Notice the “Created by Real Magic AI” note in the bottom left corner.
It’s so easy to be clear, yet so many brands and creators don’t disclose their AI use because they’re afraid of getting hate for it. If you don’t want to get hate for using AI, don’t use it! But letting people sit and debate about whether you did or didn’t is a waste of everyone’s time. The fact that AI-generated content is becoming indistinguishable from real photos and videos is exactly why we need to be clear when it’s used.
It’s our collective responsibility as a society to be transparent with how we’re using AI. Social media platforms try to flag AI-generated content, but those systems aren’t perfect. We should appreciate that Coca-Cola didn’t lie to us about this AI-generated content. It’s a very, very low bar, but many others don’t pass it. (I’m looking at you, Mariah Carey and Sephora. Did you use AI? Just tell us.)
AI in advertising
In June, Vogue readers were incensed when the US magazine ran a Guess ad featuring an AI-generated model. Models at the time spoke out about how AI was making it harder to get work on campaigns. Eagle-eyed fans caught J.Crew using “AI photography” a month later. Toys R Us made headlines last year when it ran a weird ad with an AI giraffe, though it did share that it was made with an early version of OpenAI’s Sora.
Something that really stung about the use of AI by Guess and J.Crew is how obvious it was that AI was used in place of real models and photographers. While Coca-Cola and Toys R Us’s use of AI was equally clear, the AI animals didn’t hit quite the same. As the Toys R Us president put it, “We weren’t going to hire a giraffe.” Points for honesty?

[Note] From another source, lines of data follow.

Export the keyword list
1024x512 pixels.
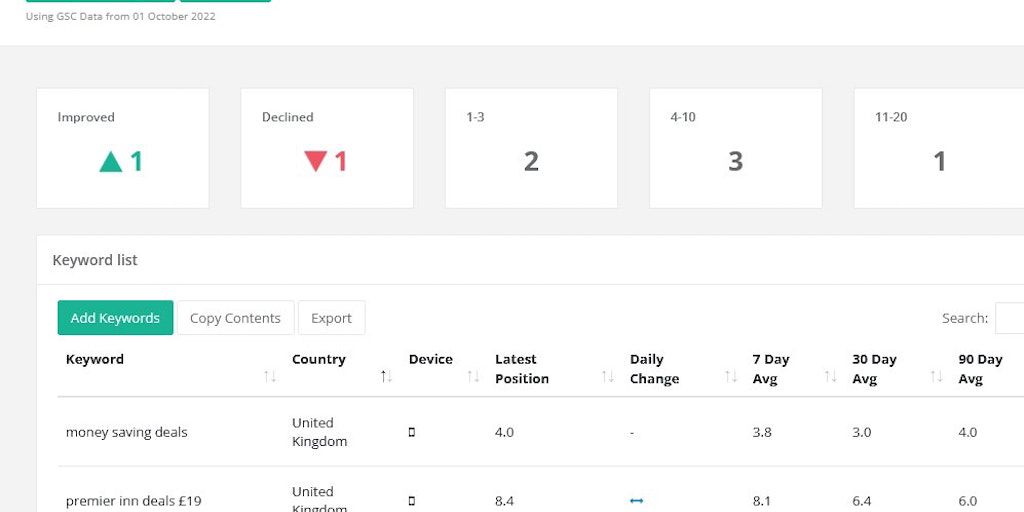[x=331, y=318]
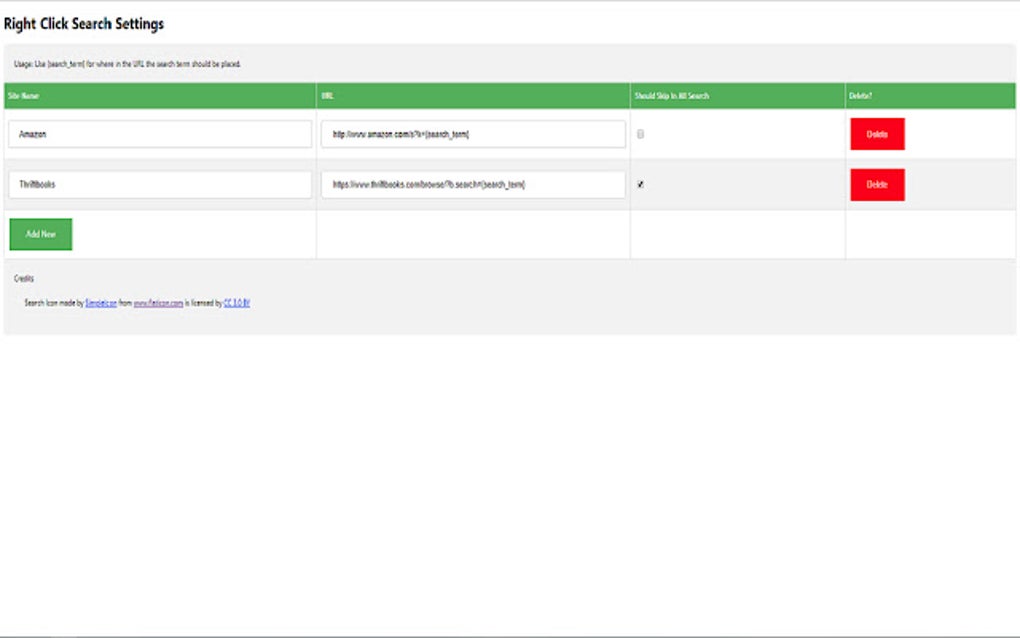Uncheck Should Skip In All Search for Thriftbooks
1020x638 pixels.
(x=641, y=184)
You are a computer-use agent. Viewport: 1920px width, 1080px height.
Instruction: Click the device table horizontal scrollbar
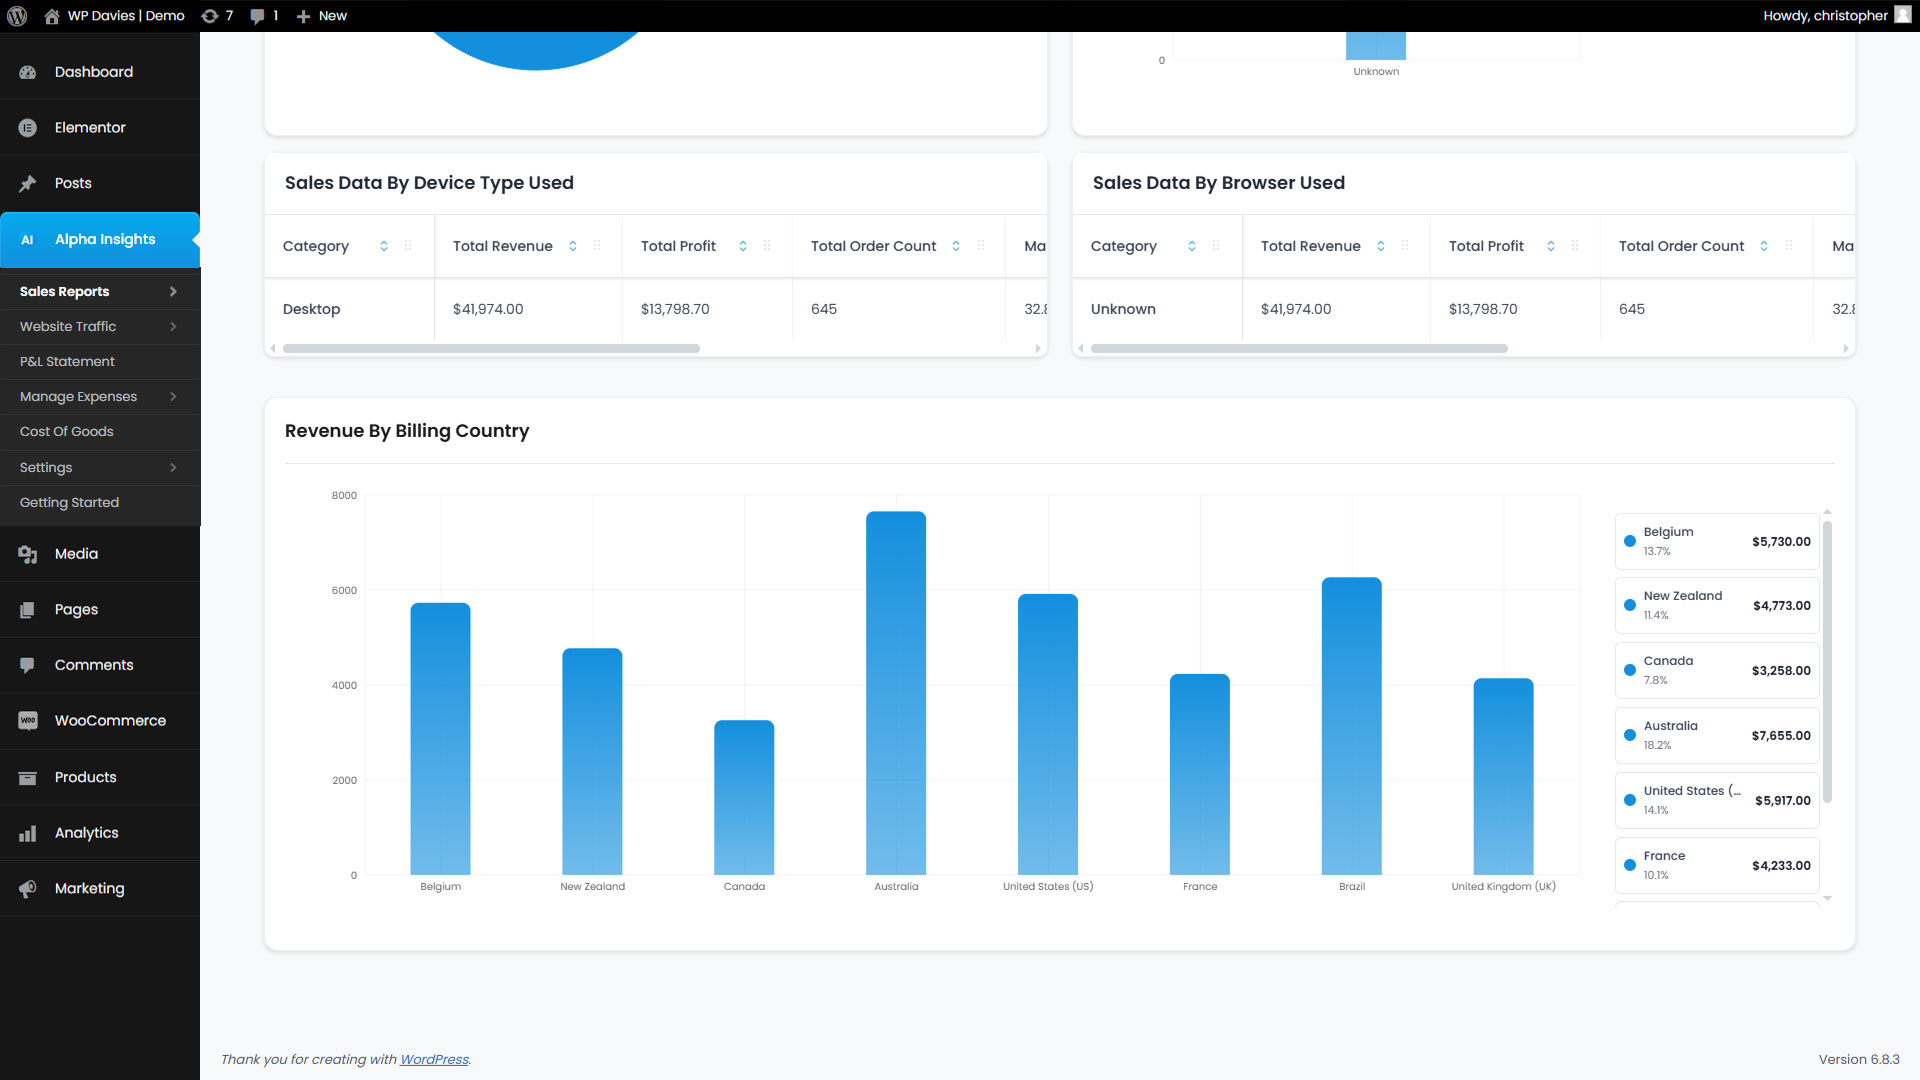[x=491, y=349]
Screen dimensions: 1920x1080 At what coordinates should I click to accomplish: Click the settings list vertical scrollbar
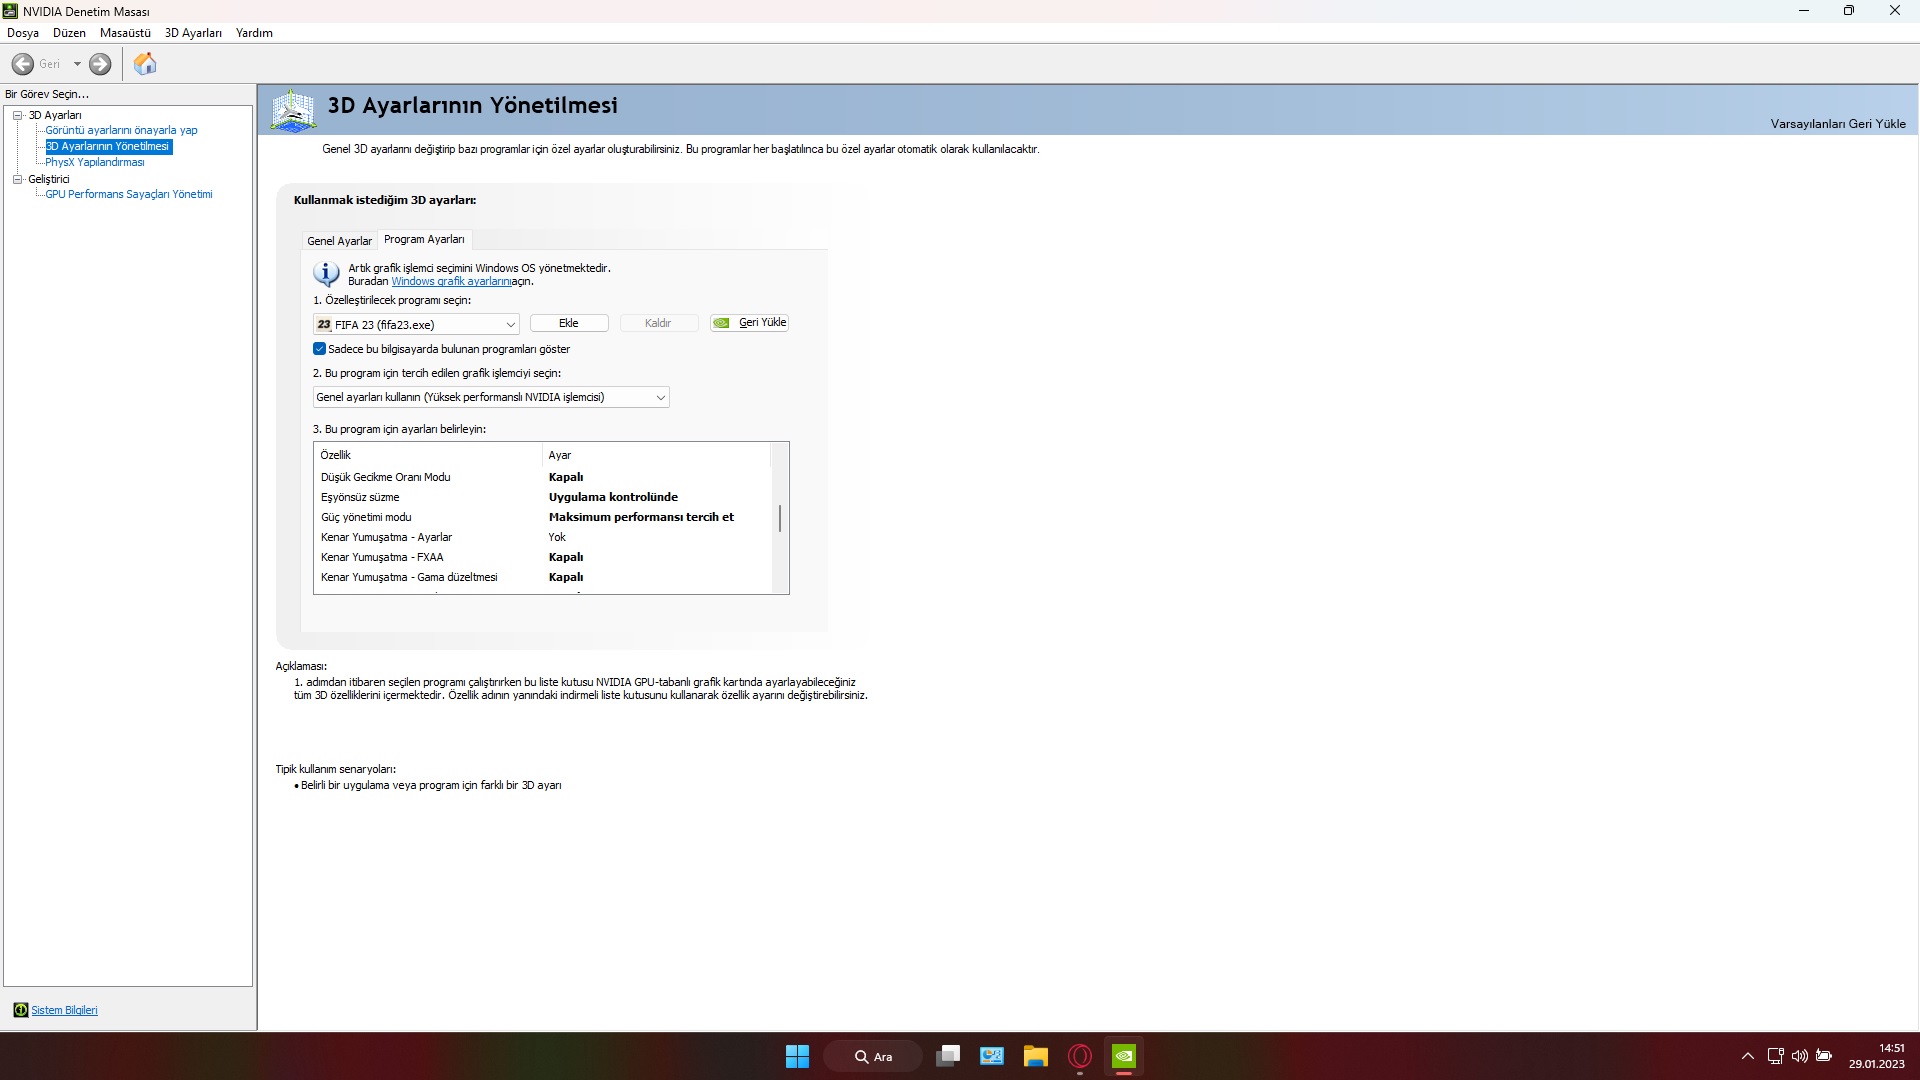[780, 518]
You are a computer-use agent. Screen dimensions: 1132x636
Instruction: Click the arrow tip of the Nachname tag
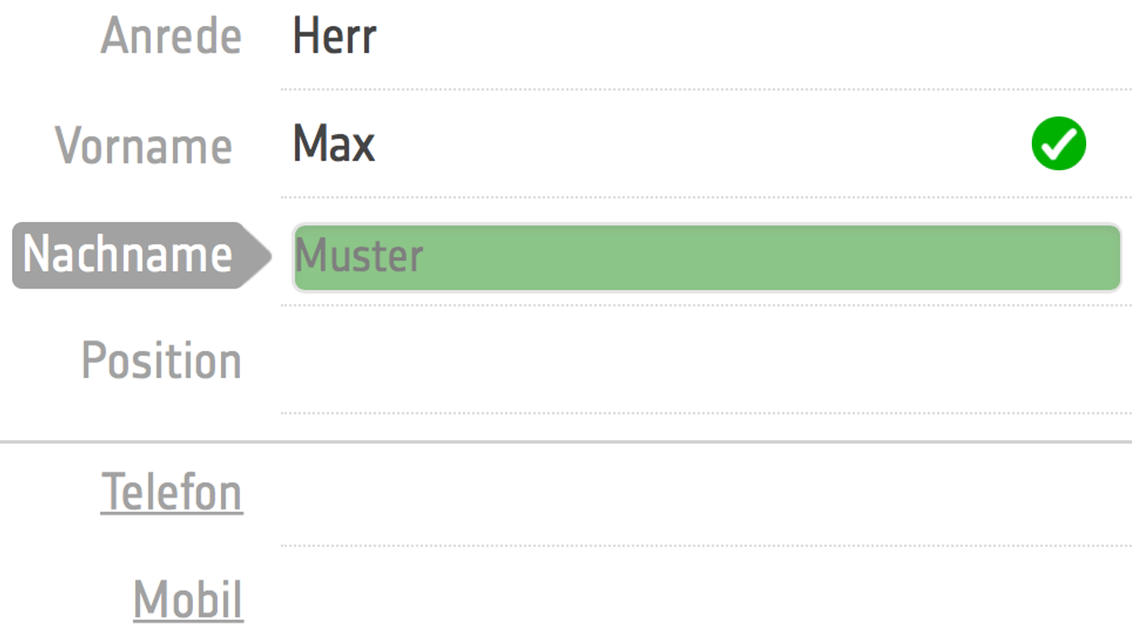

Even so, it’s more than likely that real humans lost out on jobs in the creation of these AI ads. Coca-Cola’s commercial could’ve been created, and probably improved, if it had used animators, designers and illustrators. Job loss due to AI worries Americans, and people working in creative industries are certainly at risk. It’s not because AI image and video generators are ready to wholly replace workers. It’s because, for businesses, AI’s allure of cutting-edge efficiency offers executives an easy rationale. It’s exactly what just happened at Amazon as it laid off thousands of workers.
It’s easy to look at Coca-Cola’s and McDonald’s AI holiday ads and brush them off as another tone-deaf corporate blunder, especially when there are so many other things to worry about. But in our strange new AI reality, it’s important to highlight the quiet moments that normalize this consequential, controversial technology just as much as the breakthrough moments.
So this holiday season, I think I’ll drink a Pepsi-owned Poppi cranberry fizz soda instead of a Coke Zero.